After characterization of the physical properties, the two porous matrices were encapsulated into microfluidic devices and functionalized for viral capture. Since the two structures were fabricated with different materials, we first tested functionalization protocols to level the affinity chemistries on the two surfaces, so the contribution from the pore structures could be compared. PMMA flat substrates were immobilized with NeutrAvidin, while PS flat pieces of the same size were physisorbed with NeutrAvidin at concentrations of 0–20 μg/mL. The functionalized substrates were used for viral capture under static incubation. As presented in Figure 4, the PS flat substrate exposed to 10 μg/mL NeutrAvidin captures comparable amount of biotinylated HIV to that on the PMMA flat substrate. As a result, this concentration was used for surface modification of PS microchannels.

Figure 4.

Figure 4

HIV virions captured on functionalized PMMA and PS flat substrates. The PMMA was functionalized with a fixed protocol but PS was exposed to different concentrations of NeutrAvidin from 0 to 20 μg/mL. PS treated with 10 μg/mL NeutrAvidin yielded a comparable amount of HIV viral capture to that on PMMA. The error bars represent standard deviation from 4 trials.

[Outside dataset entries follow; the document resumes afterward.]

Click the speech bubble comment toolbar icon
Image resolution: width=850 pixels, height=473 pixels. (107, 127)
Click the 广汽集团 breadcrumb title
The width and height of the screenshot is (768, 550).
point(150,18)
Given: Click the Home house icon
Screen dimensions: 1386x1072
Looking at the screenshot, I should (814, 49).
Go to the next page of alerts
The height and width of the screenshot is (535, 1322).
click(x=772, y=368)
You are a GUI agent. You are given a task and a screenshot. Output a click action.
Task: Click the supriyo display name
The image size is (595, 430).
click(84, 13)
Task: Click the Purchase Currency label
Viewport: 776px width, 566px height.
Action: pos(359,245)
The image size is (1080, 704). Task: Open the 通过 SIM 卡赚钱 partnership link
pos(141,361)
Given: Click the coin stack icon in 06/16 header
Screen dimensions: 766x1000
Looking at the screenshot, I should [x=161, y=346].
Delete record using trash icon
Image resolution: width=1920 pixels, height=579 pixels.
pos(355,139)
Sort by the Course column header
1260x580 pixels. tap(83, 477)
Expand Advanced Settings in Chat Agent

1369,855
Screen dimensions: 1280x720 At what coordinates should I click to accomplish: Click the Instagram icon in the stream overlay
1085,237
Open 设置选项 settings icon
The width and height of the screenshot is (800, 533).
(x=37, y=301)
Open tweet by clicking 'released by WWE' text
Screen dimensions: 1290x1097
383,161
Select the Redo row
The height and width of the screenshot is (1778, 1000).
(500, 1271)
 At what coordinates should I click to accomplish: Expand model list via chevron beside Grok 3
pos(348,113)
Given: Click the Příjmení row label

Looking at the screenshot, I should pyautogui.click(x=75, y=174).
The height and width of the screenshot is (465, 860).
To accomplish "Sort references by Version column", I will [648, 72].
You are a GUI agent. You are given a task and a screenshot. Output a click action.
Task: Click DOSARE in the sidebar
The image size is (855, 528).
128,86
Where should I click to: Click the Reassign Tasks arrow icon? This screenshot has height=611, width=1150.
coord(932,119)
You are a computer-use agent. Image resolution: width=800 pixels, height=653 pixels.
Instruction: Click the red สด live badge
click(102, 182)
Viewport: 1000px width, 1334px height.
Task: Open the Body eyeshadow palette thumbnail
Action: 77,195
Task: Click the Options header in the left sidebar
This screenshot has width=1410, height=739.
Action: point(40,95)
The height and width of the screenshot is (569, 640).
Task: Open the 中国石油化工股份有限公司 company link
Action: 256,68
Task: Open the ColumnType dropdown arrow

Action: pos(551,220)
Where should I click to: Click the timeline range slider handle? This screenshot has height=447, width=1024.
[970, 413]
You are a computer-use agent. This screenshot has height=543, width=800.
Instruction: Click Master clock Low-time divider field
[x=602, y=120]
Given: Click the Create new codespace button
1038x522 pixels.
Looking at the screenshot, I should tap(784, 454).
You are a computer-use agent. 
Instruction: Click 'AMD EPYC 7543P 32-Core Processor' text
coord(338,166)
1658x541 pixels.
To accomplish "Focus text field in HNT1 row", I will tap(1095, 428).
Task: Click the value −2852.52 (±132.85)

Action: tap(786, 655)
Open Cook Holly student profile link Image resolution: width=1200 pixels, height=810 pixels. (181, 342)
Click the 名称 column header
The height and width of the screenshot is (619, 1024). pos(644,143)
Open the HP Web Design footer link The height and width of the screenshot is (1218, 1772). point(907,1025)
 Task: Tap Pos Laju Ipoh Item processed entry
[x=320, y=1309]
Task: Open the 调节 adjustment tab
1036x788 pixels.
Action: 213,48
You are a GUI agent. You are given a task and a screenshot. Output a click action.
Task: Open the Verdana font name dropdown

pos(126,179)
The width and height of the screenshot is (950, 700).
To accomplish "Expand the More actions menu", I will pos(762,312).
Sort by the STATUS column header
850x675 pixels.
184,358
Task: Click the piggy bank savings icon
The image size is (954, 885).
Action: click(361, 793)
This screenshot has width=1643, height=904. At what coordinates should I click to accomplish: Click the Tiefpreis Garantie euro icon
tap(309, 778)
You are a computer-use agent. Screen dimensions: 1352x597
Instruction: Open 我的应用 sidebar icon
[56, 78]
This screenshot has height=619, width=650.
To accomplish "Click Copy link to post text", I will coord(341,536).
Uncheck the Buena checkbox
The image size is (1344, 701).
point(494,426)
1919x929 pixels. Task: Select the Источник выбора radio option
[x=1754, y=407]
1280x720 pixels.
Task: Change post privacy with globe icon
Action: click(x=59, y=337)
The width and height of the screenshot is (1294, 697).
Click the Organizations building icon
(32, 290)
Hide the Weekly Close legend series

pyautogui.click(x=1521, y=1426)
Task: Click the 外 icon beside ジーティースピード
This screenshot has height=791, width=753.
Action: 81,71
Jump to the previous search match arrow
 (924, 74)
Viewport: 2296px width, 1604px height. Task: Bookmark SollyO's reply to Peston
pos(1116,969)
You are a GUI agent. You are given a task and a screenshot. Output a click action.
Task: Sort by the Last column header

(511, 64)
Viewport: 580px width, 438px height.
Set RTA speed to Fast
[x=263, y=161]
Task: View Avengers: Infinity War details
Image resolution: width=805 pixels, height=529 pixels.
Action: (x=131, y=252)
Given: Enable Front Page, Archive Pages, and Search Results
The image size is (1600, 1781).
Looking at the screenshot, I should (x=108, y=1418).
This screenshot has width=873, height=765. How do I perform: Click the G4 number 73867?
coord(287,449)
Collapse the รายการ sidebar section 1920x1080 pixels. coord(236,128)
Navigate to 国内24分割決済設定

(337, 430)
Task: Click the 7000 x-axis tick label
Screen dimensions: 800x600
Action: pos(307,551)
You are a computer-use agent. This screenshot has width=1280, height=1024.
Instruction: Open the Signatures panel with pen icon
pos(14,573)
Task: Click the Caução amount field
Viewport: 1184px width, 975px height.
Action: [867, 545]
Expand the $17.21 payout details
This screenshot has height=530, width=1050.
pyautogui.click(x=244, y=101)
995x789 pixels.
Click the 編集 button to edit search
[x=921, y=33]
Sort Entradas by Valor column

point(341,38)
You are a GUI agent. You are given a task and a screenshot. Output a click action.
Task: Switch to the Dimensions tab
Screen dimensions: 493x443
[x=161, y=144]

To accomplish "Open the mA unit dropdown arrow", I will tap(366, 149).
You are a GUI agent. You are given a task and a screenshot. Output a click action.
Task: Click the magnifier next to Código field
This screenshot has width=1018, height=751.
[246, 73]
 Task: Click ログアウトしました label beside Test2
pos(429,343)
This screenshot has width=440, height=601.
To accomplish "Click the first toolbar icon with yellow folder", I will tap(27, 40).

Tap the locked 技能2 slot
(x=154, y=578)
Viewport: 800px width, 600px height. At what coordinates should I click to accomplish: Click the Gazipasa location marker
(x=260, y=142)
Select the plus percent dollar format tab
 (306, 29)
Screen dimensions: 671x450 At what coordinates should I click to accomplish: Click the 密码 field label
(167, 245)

Capture of biotinylated HIV was performed in both the flatbed and porous microchannels under a constant flow of 5 μL/min with viral suspensions at 106 virions/mL. The numbers of HIV particles in the flow-through, rinse, and lysis fractions were quantified and normalized to the total amount of viruses flowed into the device. Figure 5 shows the results of capture efficiency in each device. As predicted from the simulation, the flatbeds are not efficient in viral capture: the functionalized PMMA and PS flatbed channels each capture 10.80 ± 0.51% and 8.88 ± 0.94% virus from the input sample. In flatbed channels lacking NeutrAvidin, the capture efficiency dropped to 1.62 ± 0.23% and 1.08 ± 0.25% respectively, suggesting surface functionalization is effective.

Figure 5.

Figure 5

HIV capture efficiency in the flatbed and macroporous devices with surface treatment by 1% BSA/PBS or NeutrAvidin. The error bars represent standard deviation from 4 trials.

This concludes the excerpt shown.